What you will do:
In the material below, find how many lines contain the string "icon". Write only that number.

Records for the exercise:
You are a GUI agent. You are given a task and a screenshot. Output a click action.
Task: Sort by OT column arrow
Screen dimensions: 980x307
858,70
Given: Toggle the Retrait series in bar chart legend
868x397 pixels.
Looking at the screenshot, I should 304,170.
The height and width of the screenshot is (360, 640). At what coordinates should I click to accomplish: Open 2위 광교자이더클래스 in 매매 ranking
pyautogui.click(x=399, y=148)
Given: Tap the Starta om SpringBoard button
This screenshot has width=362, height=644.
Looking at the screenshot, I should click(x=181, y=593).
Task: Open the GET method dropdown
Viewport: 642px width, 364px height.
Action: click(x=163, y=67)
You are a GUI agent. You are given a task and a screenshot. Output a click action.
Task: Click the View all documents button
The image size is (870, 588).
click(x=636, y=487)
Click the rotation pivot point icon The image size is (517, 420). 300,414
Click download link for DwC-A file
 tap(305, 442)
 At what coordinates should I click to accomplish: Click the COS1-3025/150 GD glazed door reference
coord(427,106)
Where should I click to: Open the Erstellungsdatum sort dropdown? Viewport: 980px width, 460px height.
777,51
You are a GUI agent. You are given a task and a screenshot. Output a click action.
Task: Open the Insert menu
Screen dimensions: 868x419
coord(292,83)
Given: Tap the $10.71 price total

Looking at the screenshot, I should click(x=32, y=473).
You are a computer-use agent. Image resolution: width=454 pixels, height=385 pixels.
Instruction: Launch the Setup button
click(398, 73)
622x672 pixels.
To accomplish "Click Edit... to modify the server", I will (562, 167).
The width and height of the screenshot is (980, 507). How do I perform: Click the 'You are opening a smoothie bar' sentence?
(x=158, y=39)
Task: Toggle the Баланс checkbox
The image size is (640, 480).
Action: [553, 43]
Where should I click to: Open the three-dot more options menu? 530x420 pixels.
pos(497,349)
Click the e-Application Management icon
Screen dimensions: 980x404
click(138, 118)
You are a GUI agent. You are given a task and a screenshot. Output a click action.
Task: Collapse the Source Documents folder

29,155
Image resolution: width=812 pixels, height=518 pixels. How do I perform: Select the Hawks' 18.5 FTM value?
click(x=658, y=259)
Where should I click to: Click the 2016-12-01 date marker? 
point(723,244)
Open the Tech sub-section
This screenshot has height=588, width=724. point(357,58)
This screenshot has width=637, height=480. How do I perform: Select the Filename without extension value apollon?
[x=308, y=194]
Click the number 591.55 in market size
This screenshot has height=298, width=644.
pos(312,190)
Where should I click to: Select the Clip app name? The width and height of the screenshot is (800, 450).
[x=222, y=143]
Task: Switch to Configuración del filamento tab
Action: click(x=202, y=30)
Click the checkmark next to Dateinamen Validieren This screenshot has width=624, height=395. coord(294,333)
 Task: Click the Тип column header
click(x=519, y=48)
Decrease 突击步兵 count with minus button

Expected output:
2